Hi i have two datasets which represent to different groups:
student_details <- c("John", "Henrick", "Maria", "Lucas", "Ali")
student_class <- c("High School", "College", "Preschool", "High School", "college")
df1 <- data.frame(student_details, student_class)
#another dataframe
Student_details<-c("Bracy","Evin")
Student_class<-c("High school","College")
Student_rank<-c("A","A ")
df2<-data.frame(Student_class,Student_details,Student_rank)
df2
I need to rbind df1 and df2 even though the lenght is unequal and make a third column in the final called "dataset" which indicates which dataset it is from:
CodePudding user response:
I am assuming your column name student_details,student_class is same across data frame. You can use bind_rows which is more flexible than rbind.
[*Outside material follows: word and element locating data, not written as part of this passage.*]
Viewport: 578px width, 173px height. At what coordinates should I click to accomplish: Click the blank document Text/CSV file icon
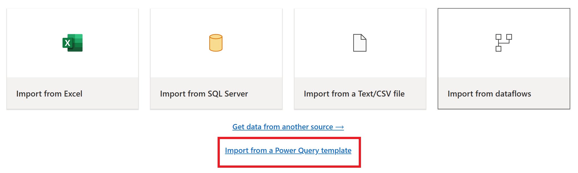click(x=360, y=43)
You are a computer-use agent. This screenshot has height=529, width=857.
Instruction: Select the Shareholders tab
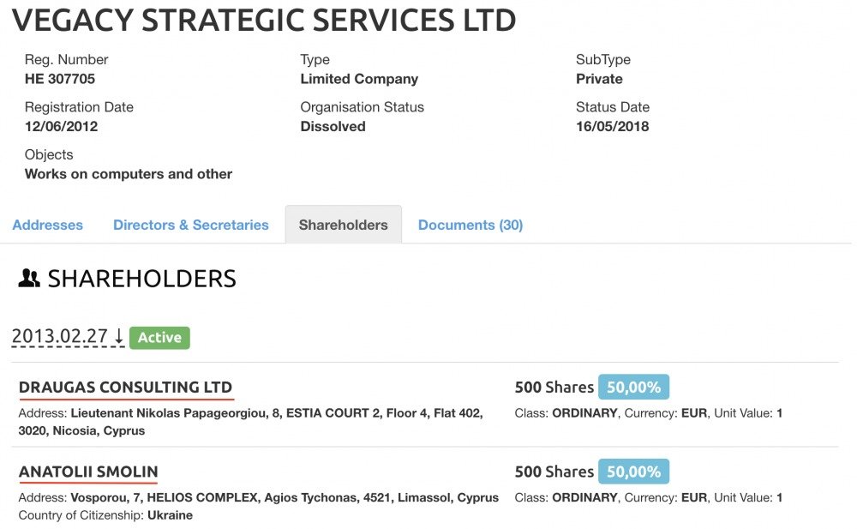[343, 225]
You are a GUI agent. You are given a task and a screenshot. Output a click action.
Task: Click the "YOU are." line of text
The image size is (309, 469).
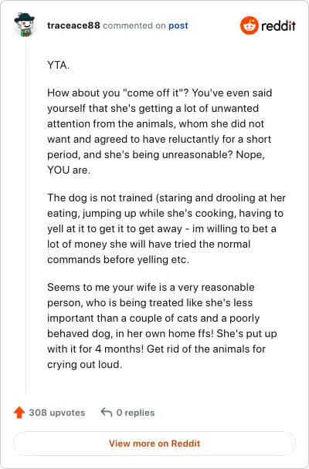tap(69, 170)
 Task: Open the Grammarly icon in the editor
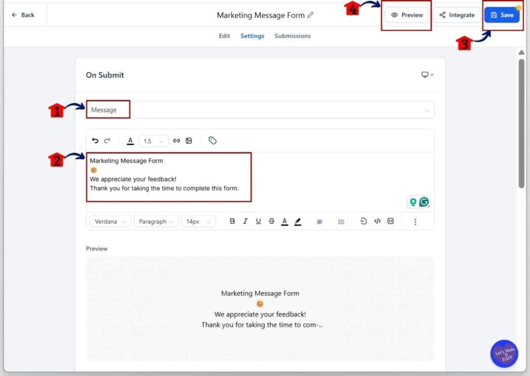424,202
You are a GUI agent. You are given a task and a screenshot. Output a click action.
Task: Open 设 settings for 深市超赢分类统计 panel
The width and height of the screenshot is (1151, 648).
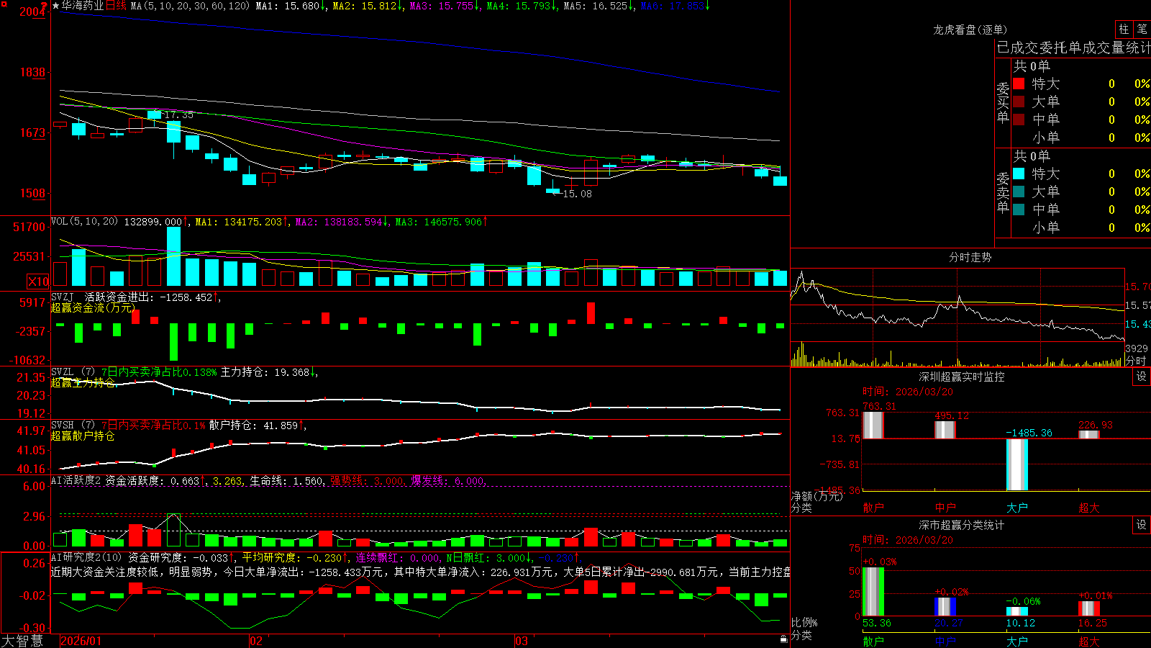pyautogui.click(x=1142, y=525)
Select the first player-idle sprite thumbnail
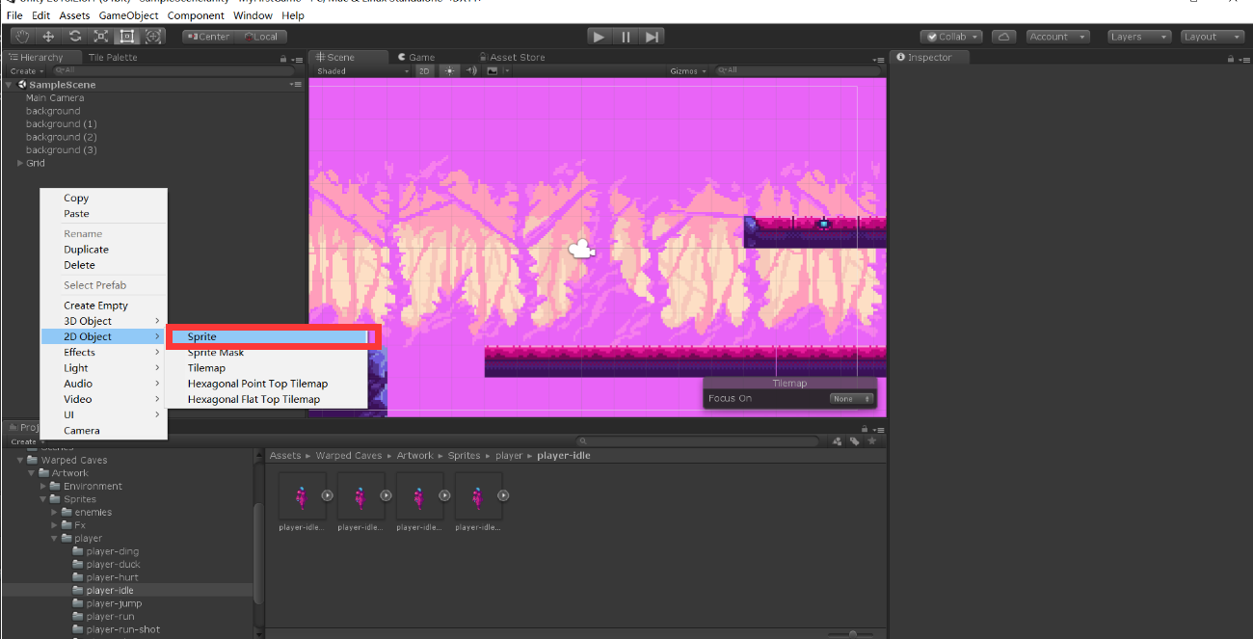 [302, 495]
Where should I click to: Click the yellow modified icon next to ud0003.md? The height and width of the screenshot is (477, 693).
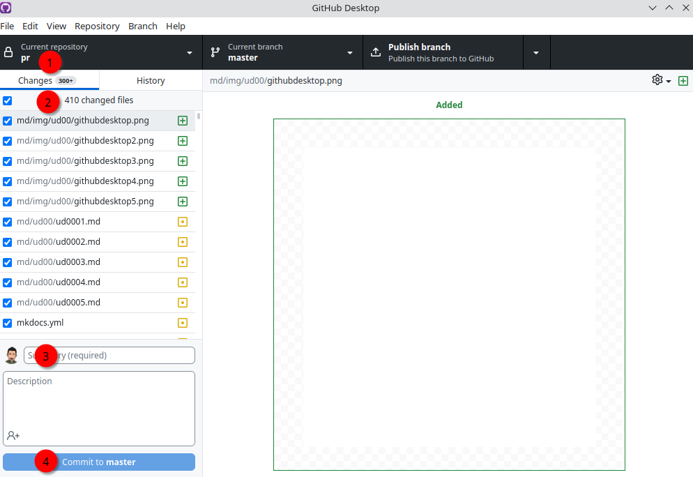(x=183, y=262)
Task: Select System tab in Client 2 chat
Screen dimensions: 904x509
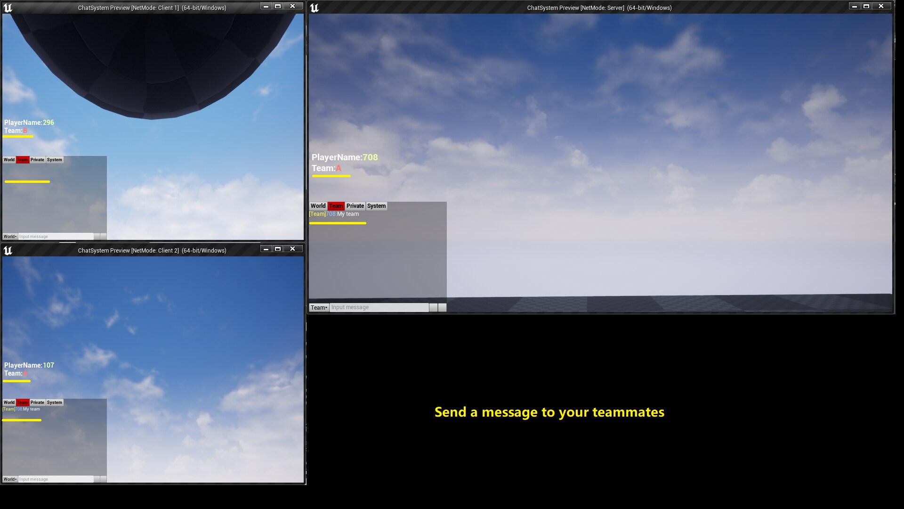Action: click(54, 402)
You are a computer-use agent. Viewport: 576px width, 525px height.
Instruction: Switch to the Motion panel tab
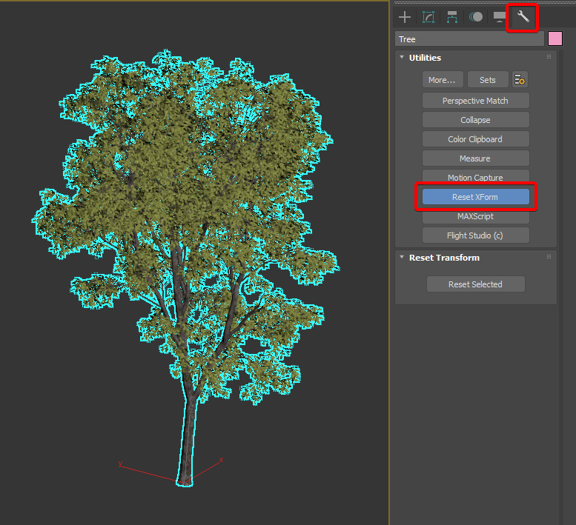coord(475,17)
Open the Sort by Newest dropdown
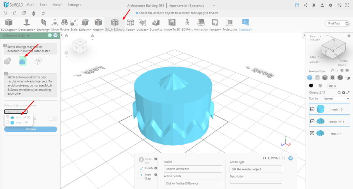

It will create NA values.
student_details <- c("John", "Henrick", "Maria", "Lucas", "Ali")
student_class <- c("High School", "College", "Preschool", "High School", "college")
df1 <- data.frame(student_details, student_class)
student_details<-c("Bracy","Evin")
student_class<-c("High school","College")
student_rank<-c("A","A ")
df2<-data.frame(student_details,student_class,student_rank)
library(dplyr)
df_full<-bind_rows(df1,df2)
CodePudding user response:
You can use the rbindlist()
function from the data.table
package to accomplish this.
It is important that the column names are the same in both dataframes, as you want to bind by column name.
#convert uppercase letters in column names to lower case.
names(df2) <- tolower(names(df2))
Next, bind them together:
library(data.table)
final_df <- rbindlist(list(df1, df2), use.names = T, fill = T, idcol = "dataset")
final_df
Output:
dataset student_details student_class student_rank
1: 1 John High School <NA>
2: 1 Henrick College <NA>
3: 1 Maria Preschool <NA>
4: 1 Lucas High School <NA>
5: 1 Ali college <NA>
6: 2 Bracy High school A
7: 2 Evin College A
CodePudding user response:
With your specific df1
and df2
, we can try merge
from base R
> merge(df1, df2, all = TRUE, sort = FALSE)
student_details student_class student_rank
1 John High School <NA>
2 Henrick College <NA>
3 Maria Preschool <NA>
4 Lucas High School <NA>
5 Ali college <NA>
6 Bracy High school A
7 Evin College A
but the data.table
option using rbindlist
should work in general sense (see answer by @Flap)